-------- Recorded information
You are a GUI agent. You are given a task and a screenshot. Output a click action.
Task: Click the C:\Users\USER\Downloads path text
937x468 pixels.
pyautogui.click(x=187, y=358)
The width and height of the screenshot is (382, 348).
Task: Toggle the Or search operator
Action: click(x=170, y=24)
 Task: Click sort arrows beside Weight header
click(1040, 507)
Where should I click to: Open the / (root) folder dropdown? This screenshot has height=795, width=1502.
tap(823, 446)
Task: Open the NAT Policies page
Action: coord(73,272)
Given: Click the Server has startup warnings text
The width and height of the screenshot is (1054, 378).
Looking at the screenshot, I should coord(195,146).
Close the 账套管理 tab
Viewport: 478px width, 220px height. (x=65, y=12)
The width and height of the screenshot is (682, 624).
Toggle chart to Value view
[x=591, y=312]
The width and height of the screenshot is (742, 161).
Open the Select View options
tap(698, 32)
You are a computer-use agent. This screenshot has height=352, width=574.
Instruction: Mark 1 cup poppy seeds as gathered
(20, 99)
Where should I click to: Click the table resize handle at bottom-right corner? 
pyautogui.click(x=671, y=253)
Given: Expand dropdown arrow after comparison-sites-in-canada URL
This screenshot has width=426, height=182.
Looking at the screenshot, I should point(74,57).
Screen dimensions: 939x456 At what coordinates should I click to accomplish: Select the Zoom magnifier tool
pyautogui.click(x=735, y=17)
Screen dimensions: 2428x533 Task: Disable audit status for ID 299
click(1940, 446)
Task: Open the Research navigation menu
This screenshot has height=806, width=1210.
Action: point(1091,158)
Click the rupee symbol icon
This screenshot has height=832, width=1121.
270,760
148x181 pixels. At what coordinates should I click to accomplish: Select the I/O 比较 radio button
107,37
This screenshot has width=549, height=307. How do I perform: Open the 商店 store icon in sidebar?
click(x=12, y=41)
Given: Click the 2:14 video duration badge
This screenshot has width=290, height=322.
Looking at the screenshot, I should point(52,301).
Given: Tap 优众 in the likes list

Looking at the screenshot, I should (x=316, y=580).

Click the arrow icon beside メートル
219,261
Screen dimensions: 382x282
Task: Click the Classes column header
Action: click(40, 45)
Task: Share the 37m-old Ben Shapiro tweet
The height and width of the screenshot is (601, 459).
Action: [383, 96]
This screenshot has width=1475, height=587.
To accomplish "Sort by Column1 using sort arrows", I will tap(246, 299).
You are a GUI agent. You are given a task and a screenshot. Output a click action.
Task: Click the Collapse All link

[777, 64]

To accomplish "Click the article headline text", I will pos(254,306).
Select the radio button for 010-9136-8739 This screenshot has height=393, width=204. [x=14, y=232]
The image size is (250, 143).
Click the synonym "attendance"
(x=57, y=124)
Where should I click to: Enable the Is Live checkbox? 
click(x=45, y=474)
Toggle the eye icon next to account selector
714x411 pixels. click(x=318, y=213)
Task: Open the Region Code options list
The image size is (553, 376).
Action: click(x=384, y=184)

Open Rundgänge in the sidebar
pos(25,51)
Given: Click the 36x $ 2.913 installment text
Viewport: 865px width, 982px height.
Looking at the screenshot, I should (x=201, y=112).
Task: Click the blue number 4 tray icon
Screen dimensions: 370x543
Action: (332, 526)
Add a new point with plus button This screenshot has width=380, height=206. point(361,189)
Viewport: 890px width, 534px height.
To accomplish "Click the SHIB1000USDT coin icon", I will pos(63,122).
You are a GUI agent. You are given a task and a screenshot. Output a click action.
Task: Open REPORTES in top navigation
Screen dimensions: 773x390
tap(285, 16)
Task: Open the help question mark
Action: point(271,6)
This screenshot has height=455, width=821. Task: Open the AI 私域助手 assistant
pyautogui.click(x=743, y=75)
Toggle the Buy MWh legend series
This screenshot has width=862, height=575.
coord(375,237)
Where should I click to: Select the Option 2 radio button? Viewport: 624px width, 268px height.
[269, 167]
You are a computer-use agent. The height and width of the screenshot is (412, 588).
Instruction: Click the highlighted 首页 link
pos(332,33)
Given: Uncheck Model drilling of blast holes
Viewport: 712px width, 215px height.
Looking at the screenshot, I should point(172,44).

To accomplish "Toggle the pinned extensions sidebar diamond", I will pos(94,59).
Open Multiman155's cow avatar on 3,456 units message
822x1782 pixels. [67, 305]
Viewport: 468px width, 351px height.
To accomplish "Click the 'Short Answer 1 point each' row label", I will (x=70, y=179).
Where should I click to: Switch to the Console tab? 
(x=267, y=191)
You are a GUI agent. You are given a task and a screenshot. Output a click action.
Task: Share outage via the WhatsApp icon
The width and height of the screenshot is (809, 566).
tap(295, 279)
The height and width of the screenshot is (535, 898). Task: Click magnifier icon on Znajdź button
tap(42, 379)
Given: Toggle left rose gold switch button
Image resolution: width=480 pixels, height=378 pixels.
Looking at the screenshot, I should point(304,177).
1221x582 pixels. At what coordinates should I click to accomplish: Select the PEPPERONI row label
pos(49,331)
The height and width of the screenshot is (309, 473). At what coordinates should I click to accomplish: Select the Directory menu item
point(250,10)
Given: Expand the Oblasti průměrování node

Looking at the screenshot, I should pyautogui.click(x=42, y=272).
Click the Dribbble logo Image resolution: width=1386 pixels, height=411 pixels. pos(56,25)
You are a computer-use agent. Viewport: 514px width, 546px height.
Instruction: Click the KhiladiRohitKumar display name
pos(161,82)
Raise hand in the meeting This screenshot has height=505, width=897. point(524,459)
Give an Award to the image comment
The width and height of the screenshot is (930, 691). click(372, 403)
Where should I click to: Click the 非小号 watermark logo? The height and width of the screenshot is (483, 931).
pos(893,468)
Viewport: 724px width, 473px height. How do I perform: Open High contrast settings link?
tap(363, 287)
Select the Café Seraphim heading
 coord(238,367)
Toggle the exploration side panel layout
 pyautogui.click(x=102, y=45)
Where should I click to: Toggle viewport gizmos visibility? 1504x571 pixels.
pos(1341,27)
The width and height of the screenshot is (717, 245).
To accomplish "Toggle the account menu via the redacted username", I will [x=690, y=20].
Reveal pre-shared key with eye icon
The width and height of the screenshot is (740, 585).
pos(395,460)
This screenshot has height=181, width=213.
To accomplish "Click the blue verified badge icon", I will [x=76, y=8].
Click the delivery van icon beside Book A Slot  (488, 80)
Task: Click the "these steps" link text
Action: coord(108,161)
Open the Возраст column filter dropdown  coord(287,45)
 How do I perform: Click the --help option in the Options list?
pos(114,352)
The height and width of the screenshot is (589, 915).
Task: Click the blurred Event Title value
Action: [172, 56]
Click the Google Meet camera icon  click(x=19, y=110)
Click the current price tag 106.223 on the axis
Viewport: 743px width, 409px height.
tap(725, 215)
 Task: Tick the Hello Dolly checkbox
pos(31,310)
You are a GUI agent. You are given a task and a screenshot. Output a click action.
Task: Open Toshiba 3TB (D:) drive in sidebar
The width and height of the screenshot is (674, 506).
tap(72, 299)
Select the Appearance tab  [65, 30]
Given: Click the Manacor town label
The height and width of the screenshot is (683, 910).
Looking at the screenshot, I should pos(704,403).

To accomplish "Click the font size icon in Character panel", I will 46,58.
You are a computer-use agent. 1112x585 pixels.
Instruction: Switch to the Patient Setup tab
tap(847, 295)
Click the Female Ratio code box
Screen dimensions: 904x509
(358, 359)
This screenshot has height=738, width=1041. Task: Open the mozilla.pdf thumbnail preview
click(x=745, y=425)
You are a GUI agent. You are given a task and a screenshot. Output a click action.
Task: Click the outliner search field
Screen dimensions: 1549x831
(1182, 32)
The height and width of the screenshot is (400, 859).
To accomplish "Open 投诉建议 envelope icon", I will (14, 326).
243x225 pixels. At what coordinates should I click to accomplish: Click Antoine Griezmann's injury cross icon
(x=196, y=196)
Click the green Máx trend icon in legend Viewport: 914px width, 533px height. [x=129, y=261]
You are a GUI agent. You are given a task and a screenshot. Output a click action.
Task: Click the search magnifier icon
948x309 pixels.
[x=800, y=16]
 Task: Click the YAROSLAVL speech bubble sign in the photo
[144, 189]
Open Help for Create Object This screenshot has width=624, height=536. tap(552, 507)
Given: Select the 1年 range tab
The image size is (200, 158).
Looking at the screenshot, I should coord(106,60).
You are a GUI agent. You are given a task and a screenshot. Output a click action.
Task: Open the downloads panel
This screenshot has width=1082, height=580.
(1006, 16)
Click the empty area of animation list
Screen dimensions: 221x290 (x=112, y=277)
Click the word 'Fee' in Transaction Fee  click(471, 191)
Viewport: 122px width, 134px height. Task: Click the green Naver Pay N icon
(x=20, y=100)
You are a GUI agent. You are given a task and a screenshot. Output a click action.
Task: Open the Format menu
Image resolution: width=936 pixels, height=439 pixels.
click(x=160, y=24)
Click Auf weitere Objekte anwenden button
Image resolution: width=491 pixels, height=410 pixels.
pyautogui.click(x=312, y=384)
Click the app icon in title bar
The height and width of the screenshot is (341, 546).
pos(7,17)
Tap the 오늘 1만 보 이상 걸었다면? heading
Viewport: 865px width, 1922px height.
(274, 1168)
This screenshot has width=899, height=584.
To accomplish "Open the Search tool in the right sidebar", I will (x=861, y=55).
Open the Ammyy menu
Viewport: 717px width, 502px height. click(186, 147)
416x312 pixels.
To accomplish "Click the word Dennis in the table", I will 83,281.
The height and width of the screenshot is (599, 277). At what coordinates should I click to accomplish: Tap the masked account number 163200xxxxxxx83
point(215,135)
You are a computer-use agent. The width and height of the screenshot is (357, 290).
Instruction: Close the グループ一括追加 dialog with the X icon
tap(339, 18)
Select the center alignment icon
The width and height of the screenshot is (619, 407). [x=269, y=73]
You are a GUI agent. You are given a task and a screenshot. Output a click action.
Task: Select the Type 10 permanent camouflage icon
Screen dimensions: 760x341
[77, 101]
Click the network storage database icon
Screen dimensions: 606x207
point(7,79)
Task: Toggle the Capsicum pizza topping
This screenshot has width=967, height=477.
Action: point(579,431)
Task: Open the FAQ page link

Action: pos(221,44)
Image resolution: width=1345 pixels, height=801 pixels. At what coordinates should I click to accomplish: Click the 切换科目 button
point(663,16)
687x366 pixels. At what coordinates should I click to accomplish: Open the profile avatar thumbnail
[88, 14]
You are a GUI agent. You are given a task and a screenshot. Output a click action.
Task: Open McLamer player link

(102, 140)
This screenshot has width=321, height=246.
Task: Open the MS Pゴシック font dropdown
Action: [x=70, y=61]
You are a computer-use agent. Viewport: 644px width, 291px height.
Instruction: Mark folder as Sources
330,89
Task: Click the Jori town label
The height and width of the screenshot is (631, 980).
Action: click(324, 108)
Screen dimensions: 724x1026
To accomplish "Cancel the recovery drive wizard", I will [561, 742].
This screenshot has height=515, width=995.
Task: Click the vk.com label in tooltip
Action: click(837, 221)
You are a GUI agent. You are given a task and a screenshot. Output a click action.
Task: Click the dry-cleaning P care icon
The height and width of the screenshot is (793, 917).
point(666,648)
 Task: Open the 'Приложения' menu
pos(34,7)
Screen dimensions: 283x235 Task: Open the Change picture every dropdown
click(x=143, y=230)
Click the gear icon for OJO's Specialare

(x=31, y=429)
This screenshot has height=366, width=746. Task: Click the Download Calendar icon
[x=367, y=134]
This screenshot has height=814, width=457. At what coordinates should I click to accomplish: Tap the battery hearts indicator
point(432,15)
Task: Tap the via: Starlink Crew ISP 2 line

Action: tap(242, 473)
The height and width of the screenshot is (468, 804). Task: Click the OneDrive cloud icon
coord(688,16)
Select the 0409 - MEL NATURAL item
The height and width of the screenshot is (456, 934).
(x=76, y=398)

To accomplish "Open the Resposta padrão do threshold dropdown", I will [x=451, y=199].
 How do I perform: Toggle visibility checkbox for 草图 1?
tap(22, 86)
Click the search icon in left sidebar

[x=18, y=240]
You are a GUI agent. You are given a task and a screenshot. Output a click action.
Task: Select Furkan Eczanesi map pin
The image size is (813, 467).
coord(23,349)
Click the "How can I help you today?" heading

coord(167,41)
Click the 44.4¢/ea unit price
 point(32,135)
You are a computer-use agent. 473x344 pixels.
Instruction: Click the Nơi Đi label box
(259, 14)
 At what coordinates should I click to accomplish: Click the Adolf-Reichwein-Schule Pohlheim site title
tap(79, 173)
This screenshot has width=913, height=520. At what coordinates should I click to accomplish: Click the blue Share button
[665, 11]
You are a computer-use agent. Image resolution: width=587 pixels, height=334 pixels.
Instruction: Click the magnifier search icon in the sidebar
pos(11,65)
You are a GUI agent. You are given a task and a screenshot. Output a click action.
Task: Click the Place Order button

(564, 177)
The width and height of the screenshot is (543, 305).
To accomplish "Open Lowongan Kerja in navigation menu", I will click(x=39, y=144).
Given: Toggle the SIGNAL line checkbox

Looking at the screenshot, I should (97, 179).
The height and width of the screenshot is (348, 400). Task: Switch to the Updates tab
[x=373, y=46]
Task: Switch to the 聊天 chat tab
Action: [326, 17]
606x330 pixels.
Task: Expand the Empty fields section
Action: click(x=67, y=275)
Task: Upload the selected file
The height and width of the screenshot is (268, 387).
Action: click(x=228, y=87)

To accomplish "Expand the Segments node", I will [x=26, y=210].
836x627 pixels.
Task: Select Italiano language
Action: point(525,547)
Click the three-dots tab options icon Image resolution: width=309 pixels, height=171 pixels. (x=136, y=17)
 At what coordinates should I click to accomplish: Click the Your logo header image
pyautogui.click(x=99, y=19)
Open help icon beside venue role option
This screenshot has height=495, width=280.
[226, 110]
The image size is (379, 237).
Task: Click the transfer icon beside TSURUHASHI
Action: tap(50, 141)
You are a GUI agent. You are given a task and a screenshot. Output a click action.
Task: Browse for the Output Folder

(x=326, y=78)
----------------
▶ **Problem**: Check every line above for the word "town" and copy those that have it.

▶ **Your solution**:
Given: Click the Manacor town label
Task: Click the Jori town label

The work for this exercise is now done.